Excerpt provided:

- - - - - - -

[dev][cinder][keystone] Properly consuming system-scope in cinder

Gorka Eguileor geguileo at redhat.com
Mon Feb 1 12:57:17 UTC 2021


On 29/01, Ghanshyam Mann wrote:
>  ---- On Fri, 29 Jan 2021 11:23:47 -0600 Gorka Eguileor <geguileo at redhat.com> wrote ----
>  > On 28/01, Lance Bragstad wrote:
>  > > Hey folks,
>  > >
>  > > As I'm sure some of the cinder folks are aware, I'm updating cinder
>  > > policies to include support for some default personas keystone ships with.
>  > > Some of those personas use system-scope (e.g., system-reader and
>  > > system-admin) and I've already proposed a series of patches that describe
>  > > what those changes look like from a policy perspective [0].
>  > >
>  > > The question now is how we test those changes. To help guide that decision,
>  > > I worked on three different testing approaches. The first was to continue
>  > > testing policy using unit tests in cinder with mocked context objects. The
>  > > second was to use DDT with keystonemiddleware mocked to remove a dependency
>  > > on keystone. The third also used DDT, but included changes to update
>  > > NoAuthMiddleware so that it wasn't as opinionated about authentication or
>  > > authorization. I brought each approach in the cinder meeting this week
>  > > where we discussed a fourth approach, doing everything in tempest. I
>  > > summarized all of this in an etherpad [1]
>  > >
>  > > Up to yesterday morning, the only approach I hadn't tinkered with manually
>  > > was tempest. I spent some time today figuring that out, resulting in a
>  > > patch to cinderlib [2] to enable a protection test job, and
>  > > cinder_tempest_plugin [3] that adds the plumbing and some example tests.

- - - - - - -

About this exercise:
Write the next portion of the mailing list message about testing system-scope policies in cinder, beginning right after its final sentence. The data that comes after this point is separate material and is unrelated to the mailing list message on cinder policy testing.

Recorded information:
- - - - - - -

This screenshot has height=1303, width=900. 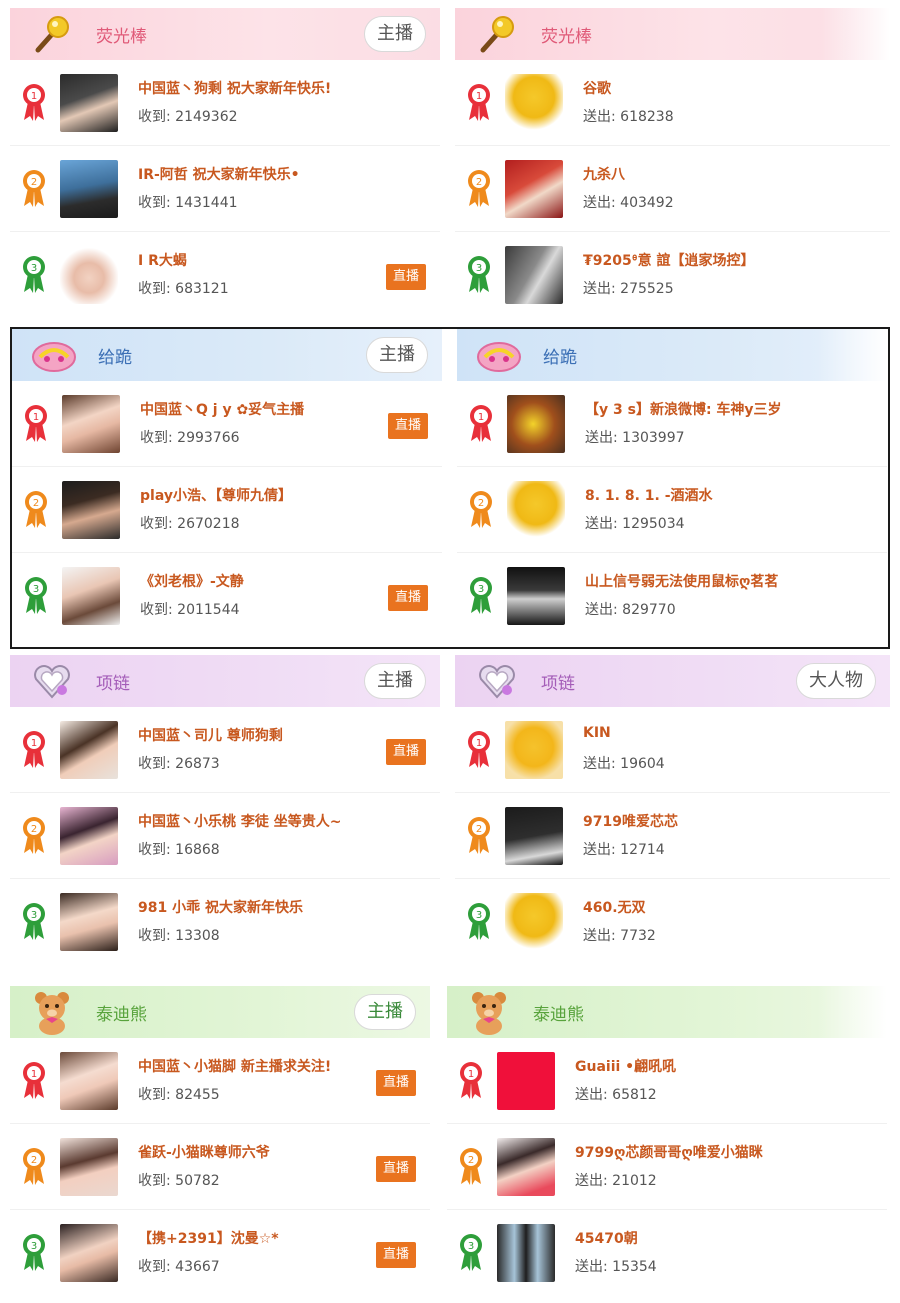 What do you see at coordinates (672, 836) in the screenshot?
I see `ranking-row: 2 9719唯爱芯芯 送出: 12714` at bounding box center [672, 836].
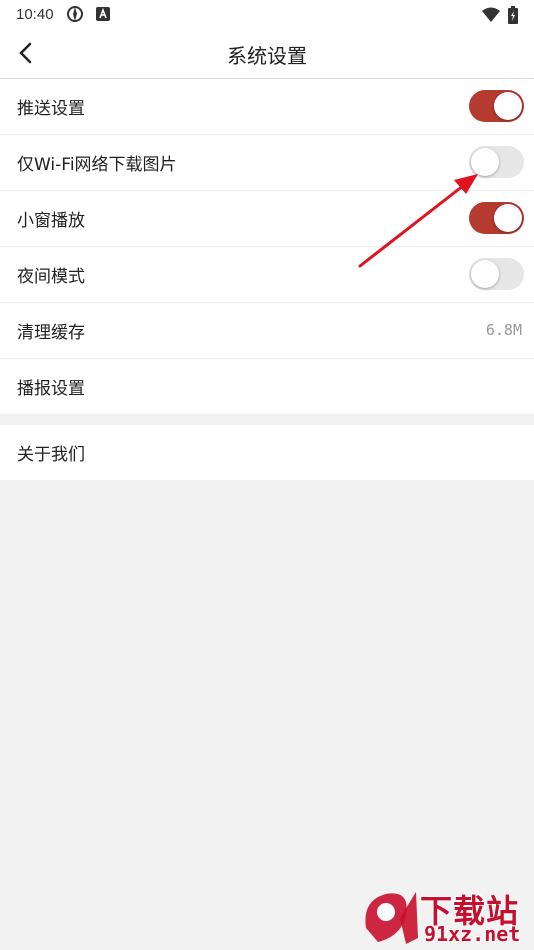 The image size is (534, 950). Describe the element at coordinates (418, 221) in the screenshot. I see `annotation-arrow-icon` at that location.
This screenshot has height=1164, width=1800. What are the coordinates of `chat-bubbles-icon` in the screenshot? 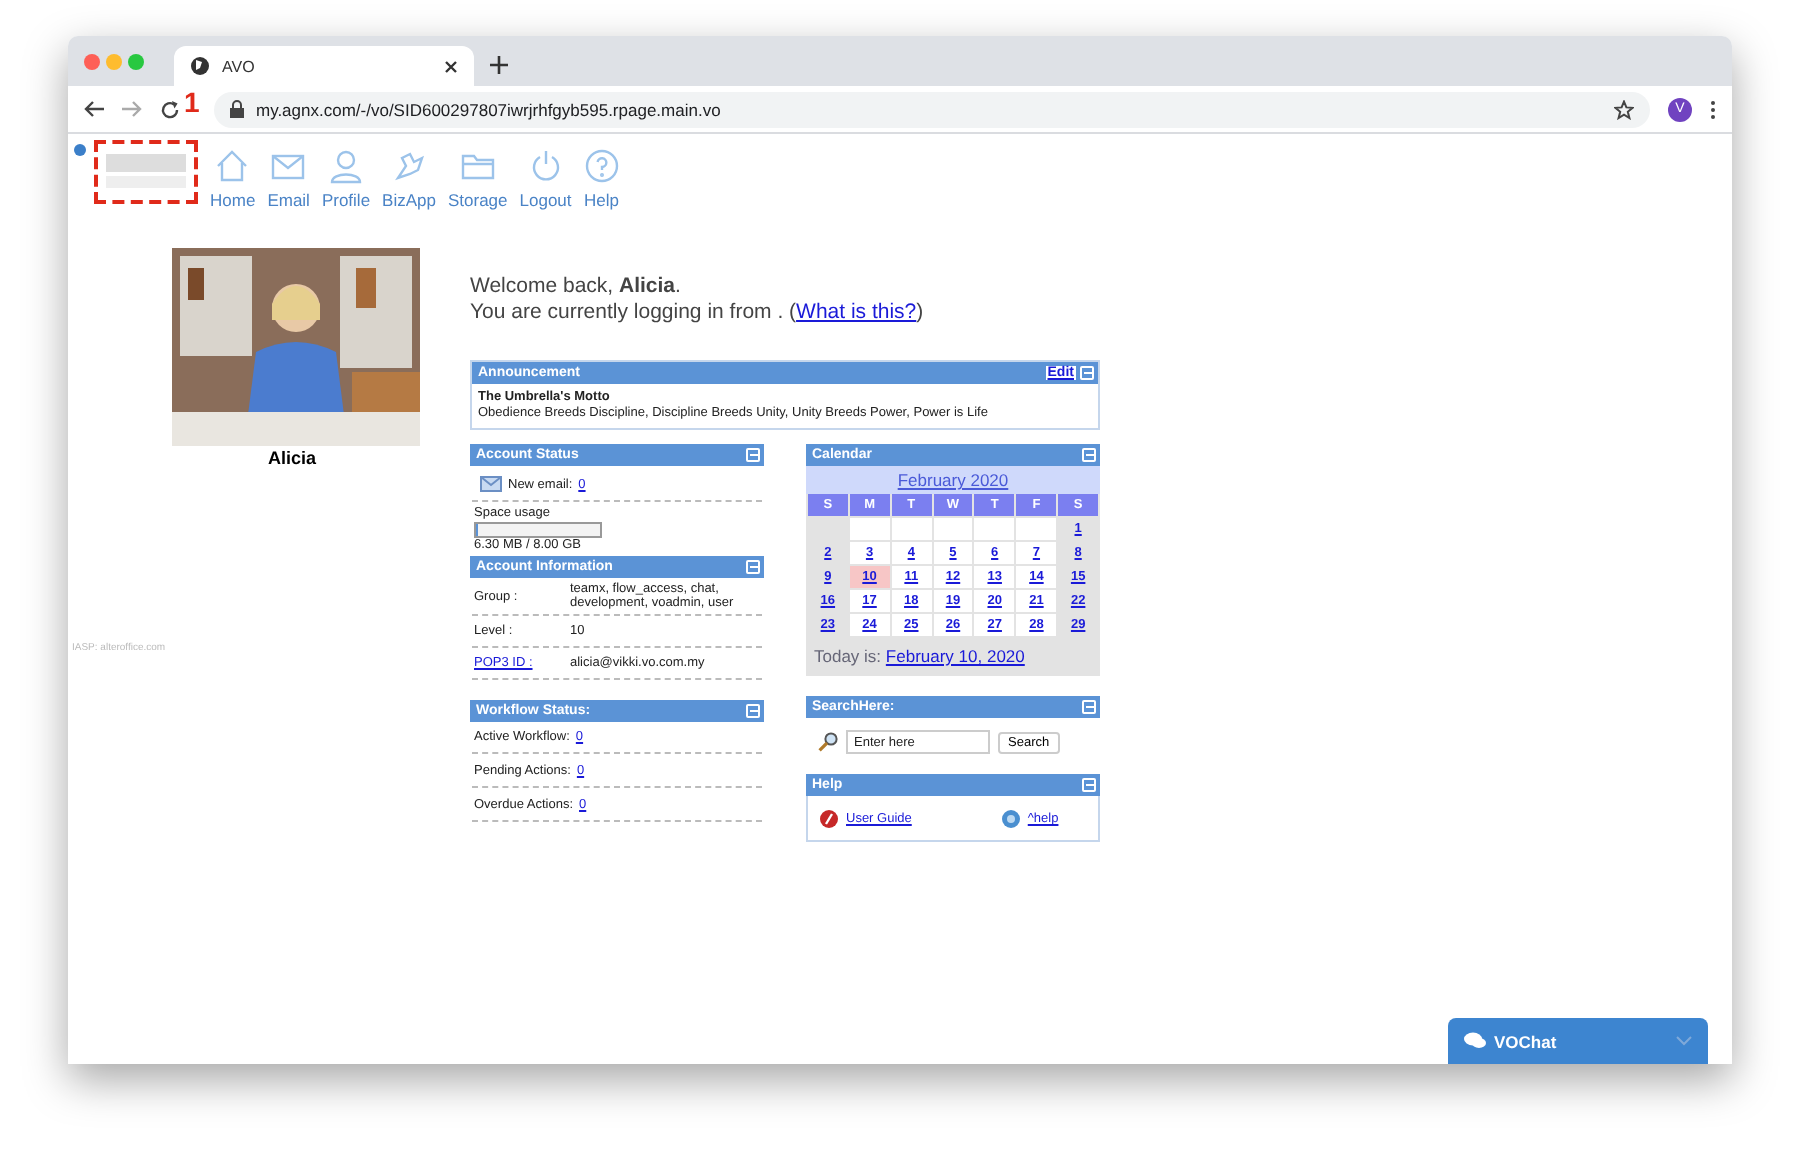 It's located at (1475, 1041).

- - - - - - -

Reply to the task:
>  > >
>  > > In the process of implementing support for tempest testing, I noticed that
>  > > service catalogs for system-scoped tokens don't contain cinder endpoints
>  > > [4]. This is because the cinder endpoint contains endpoint templating in
>  > > the URL [5], which keystone will substitute with the project ID of the
>  > > token, if and only if the catalog is built for a project-scoped token.
>  > > System and domain-scoped tokens do not have a reasonable project ID to use
>  > > in this case, so the templating is skipped, resulting in a cinder service
>  > > in the catalog without endpoints [6].
>  > >
>  > > This cascades in the client, specifically tempest's volume client, because
>  > > it can't find a suitable endpoint for request to the volume service [7].
>  > >
>  > > Initially, my testing approaches were to provide examples for cinder
>  > > developers to assess the viability of each approach before committing to a
>  > > protection testing strategy. But, the tempest approach highlighted a larger
>  > > issue for how we integrate system-scope support into cinder because of the
>  > > assumption there will always be a project ID in the path (for the majority
>  > > of the cinder API). I can think of two ways to approach the problem, but
>  > > I'm hoping others have more.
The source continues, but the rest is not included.